O médico ressaltou que como a aspirina é muito importante para o paciente que tem só o infarto, as pessoas acreditavam que esse remédio deveria ser mantido também para pacientes com arritmia. O estudo mostrou agora que uma das drogas mais antigas da medicina, que é a aspirina, pode ser desprezada, porque vai causar mais mal do que bem.
A adição de aspirina ao esquema terapêutico aumenta o risco de sangramento em 89%. O estudo orienta que os médicos adotem a terapia dupla de anticoagulante mais antiagregante do tipo clopidogrel sem aspirina, ao contrário da terapia tripla com aspirina, empregada anteriormente, durante, pelo menos, seis a 12 meses. A partir de 12 meses, é recomendado a terapia única com o anticoagulante, no caso a apixabana.
Custos
Lopes destacou que não usar a aspirina vai evitar muitos sangramentos, que podem levar o doente a ser mais hospitalizado. Sem ela, cessa a necessidade de hospitalização. “Diminui a hospitalização por sangramento e, com isso, reduz os custos com saúde pública”.
Renato Lopes informou ainda que a incidência da fibrilação atrial aumenta diretamente com a idade. Em torno de 1% da população mundial tem fibrilação atrial. Se considerarmos apenas as pessoas mais velhas, acima de 80 anos, a incidência pode chegar até 25%.
No Brasil, existem poucos dados disponíveis. Um registro inédito de fibrilação atrial nacional que se acha em andamento, chamado Recall, liderado pelo médico brasileiro, será encerrado em 2020. A expectativa é que traga dados importantes sobre a doença no país.
Diretrizes de saúde
Outro estudo inédito publicado no Journal of the American Medical Association (Jama) por Renato Lopes e sua equipe fez uma revisão detalhada das diretrizes em cardiologia adotadas pela American College of Cardiology/American Heart Association e pela European Society of Cardiology.
O estudo descobriu que apenas 8,5% das diretrizes americanas e 14,2% das europeias provêm de estudos de nível de evidência A, a mais completa e abrangente.
“Quando a gente tem uma diretriz, o que se espera é que as recomendações venham do que existe de mais forte em termos de evidência, que são ensaios e estudos clínicos bem desenhados, que incluam vários países e tenham bastante dados. Ou seja, que tenham o maior nível de evidência para que haja maior certeza para tratar o doente. Isso é chamado de nível de evidência A”.
--
== Atividade A ==
Responda com base no trecho do documento:
(i) Em quanto a adição de aspirina aumenta o risco de sangramento?
(ii) Que parcela da população mundial tem fibrilação atrial?
(iii) Como se chama o registro nacional de fibrilação atrial em andamento?
== Atividade B ==
Liste todos os valores percentuais que aparecem no trecho do documento.
== Atividade C ==
Reproduza o trecho do documento a partir de "O estudo descobriu", seguindo até "completa e abrangente.".

== Dados fornecidos ==
--
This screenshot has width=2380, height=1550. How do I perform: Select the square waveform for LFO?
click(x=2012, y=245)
--
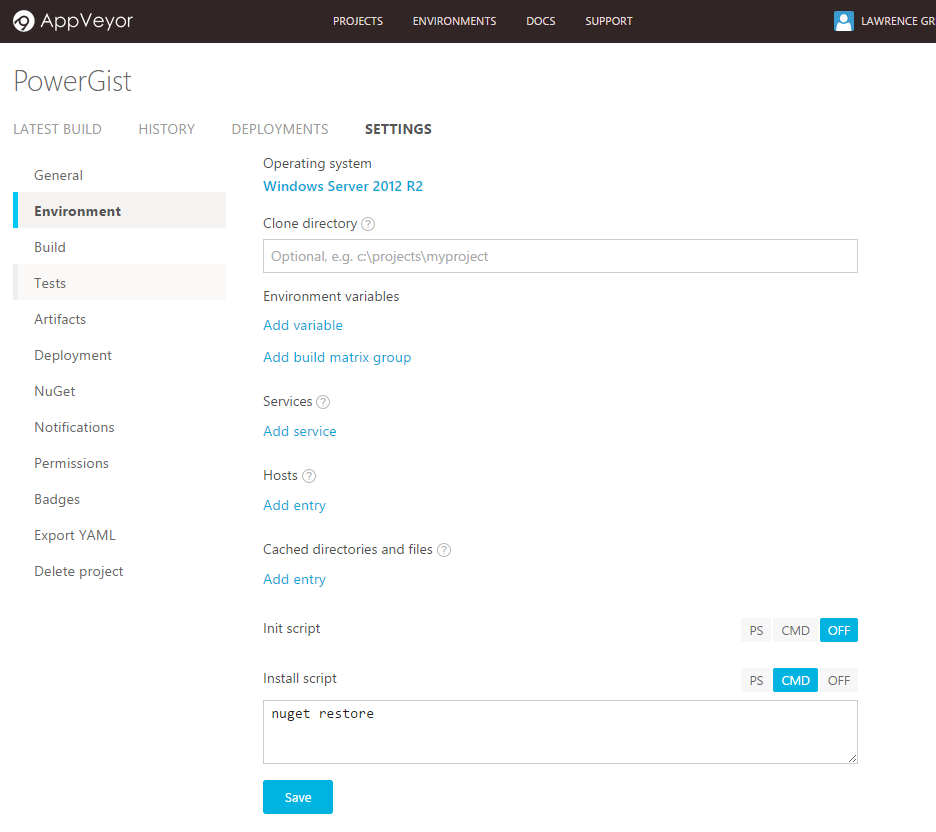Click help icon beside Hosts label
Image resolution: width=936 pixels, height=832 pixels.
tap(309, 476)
--
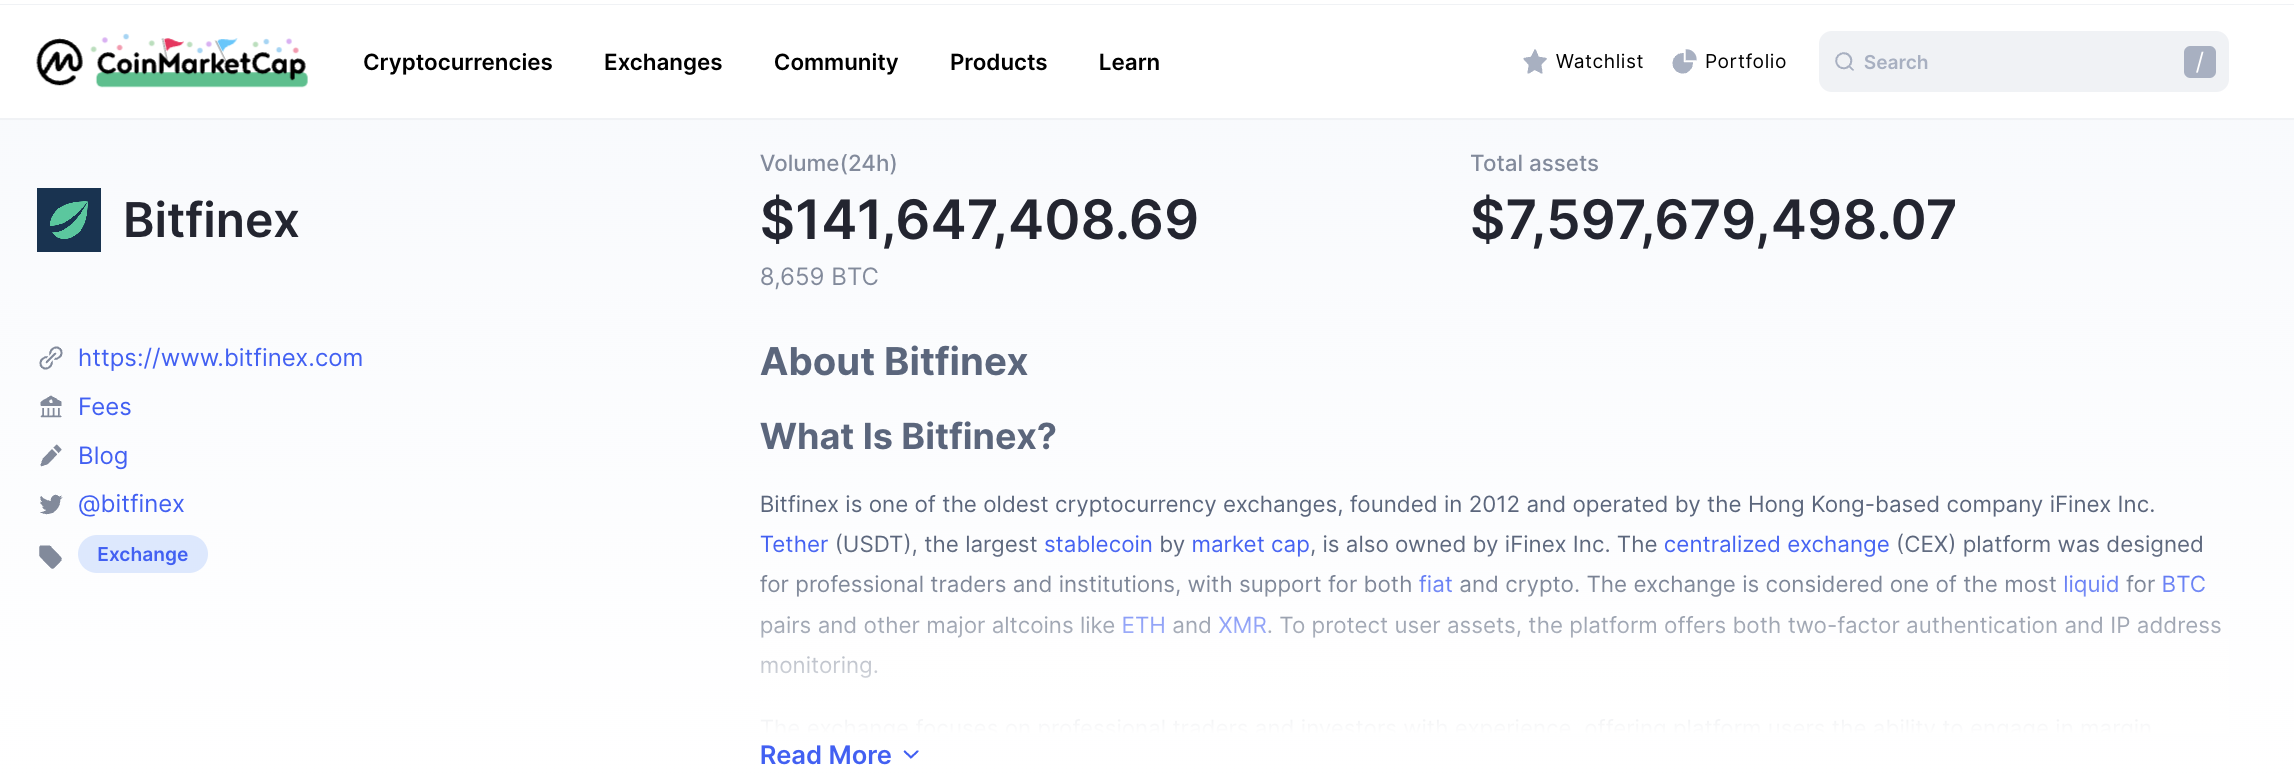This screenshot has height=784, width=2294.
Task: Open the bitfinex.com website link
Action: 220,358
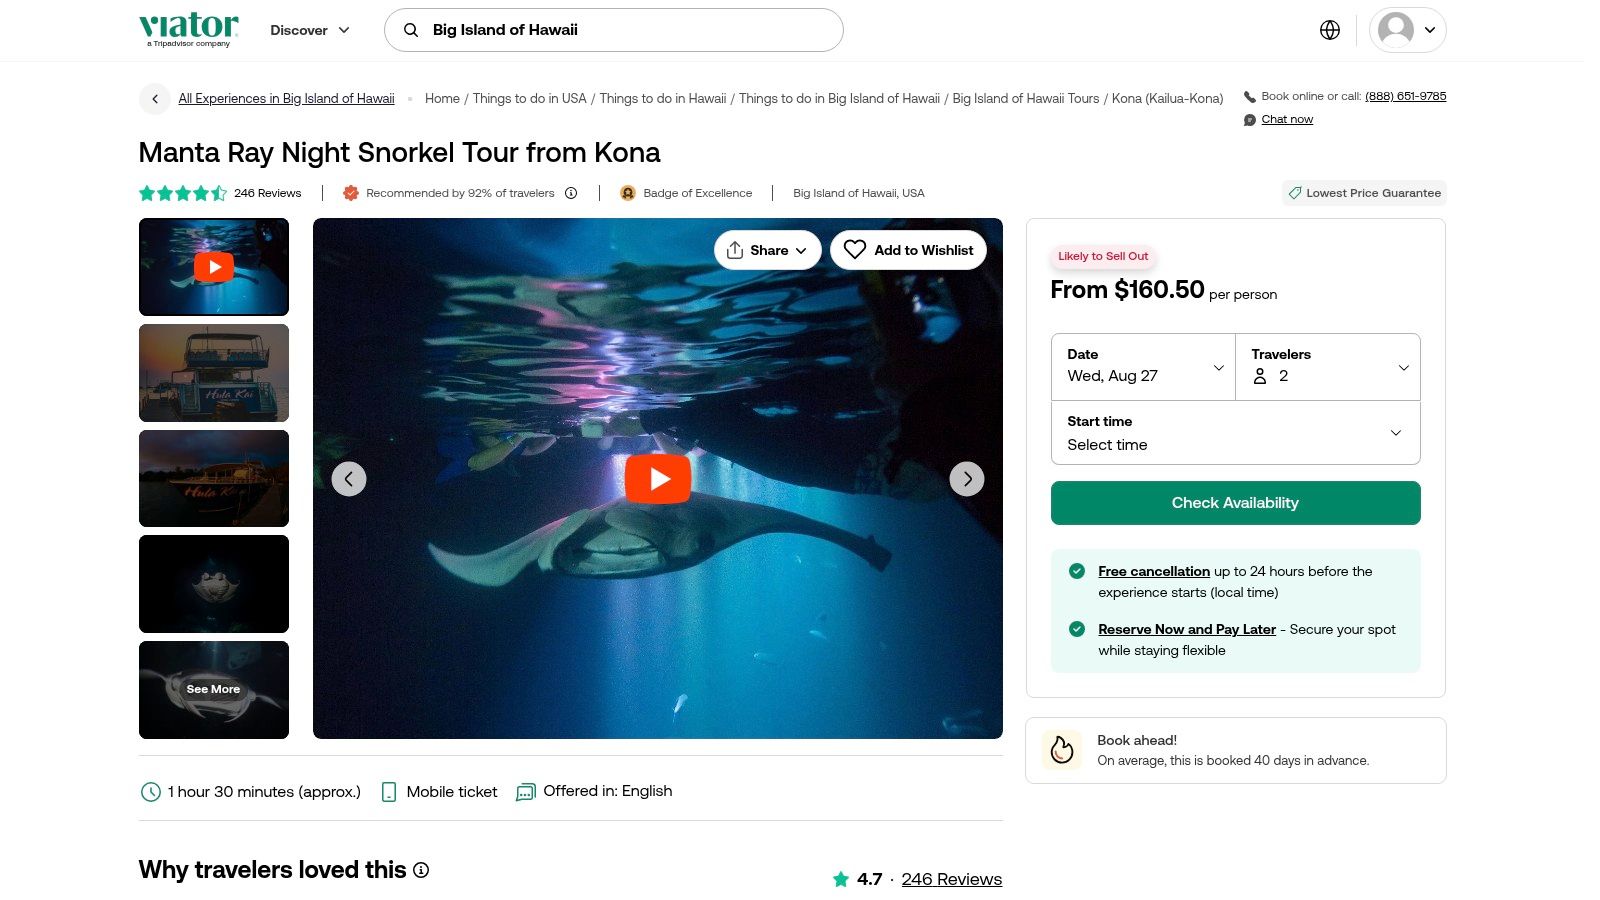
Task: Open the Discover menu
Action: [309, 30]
--
== Resultado do exercício A ==
(i) Em 89%.
(ii) Em torno de 1%.
(iii) Recall.

== Resultado do exercício B ==
89%, 1%, 25%, 8,5%, 14,2%

== Resultado do exercício C ==
O estudo descobriu que apenas 8,5% das diretrizes americanas e 14,2% das europeias provêm de estudos de nível de evidência A, a mais completa e abrangente.